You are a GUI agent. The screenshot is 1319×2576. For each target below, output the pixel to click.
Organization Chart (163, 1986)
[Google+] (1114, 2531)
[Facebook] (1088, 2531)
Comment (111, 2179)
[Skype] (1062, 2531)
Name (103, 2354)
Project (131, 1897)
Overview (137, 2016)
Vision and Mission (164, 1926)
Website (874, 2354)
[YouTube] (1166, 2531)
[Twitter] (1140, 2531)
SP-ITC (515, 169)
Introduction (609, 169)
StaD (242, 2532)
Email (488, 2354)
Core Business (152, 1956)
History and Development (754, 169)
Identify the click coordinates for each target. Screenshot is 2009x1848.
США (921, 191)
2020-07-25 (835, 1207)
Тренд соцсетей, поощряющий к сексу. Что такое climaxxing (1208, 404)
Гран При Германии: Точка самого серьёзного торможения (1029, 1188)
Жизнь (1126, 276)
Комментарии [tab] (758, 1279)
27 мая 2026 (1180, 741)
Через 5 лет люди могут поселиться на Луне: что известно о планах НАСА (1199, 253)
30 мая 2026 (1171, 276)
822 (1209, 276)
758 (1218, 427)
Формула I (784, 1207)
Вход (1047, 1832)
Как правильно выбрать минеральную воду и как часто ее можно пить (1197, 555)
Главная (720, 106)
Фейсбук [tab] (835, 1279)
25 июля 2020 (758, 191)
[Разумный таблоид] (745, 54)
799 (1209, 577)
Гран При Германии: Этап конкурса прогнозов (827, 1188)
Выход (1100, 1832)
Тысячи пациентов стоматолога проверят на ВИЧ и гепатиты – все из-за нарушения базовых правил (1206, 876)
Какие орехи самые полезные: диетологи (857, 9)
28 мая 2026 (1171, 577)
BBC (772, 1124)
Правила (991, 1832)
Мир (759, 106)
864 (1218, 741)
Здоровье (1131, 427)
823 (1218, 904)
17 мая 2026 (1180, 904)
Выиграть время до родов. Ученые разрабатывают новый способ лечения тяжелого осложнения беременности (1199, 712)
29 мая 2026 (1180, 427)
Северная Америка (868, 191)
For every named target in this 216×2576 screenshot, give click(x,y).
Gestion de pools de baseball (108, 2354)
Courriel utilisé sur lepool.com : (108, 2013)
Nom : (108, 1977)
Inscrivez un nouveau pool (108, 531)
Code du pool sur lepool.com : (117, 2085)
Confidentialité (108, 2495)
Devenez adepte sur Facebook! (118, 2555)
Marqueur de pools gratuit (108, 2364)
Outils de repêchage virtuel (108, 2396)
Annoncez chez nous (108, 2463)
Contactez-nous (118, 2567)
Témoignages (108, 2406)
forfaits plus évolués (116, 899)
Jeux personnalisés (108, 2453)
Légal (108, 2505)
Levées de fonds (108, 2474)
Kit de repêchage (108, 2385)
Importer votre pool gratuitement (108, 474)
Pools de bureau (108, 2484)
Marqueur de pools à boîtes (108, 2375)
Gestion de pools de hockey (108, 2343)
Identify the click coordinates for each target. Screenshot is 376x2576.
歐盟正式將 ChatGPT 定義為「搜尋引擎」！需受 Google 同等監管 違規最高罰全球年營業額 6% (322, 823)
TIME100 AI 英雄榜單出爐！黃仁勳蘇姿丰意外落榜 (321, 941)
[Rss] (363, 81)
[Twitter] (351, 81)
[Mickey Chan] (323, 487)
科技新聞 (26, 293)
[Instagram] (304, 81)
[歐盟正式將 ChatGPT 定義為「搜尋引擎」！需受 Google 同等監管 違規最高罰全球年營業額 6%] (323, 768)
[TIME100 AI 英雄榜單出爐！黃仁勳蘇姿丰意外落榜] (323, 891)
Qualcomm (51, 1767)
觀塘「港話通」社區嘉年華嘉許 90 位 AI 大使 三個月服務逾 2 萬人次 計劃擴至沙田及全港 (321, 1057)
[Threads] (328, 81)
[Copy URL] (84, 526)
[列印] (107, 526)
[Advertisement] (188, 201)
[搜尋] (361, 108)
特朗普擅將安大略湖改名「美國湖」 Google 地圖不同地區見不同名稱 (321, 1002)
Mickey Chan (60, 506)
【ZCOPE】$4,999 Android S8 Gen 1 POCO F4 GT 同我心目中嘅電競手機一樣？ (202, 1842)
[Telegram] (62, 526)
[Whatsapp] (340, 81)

[BRIEF] Set down again, word for word, the stretch of records from the line with "Outils de repêchage virtuel (108, 2396)" to the line with "Importer votre pool gratuitement (108, 474)", both of those lines included.

[RESULT]
Outils de repêchage virtuel (108, 2396)
Annoncez chez nous (108, 2463)
Contactez-nous (118, 2567)
Témoignages (108, 2406)
forfaits plus évolués (116, 899)
Jeux personnalisés (108, 2453)
Légal (108, 2505)
Levées de fonds (108, 2474)
Kit de repêchage (108, 2385)
Importer votre pool gratuitement (108, 474)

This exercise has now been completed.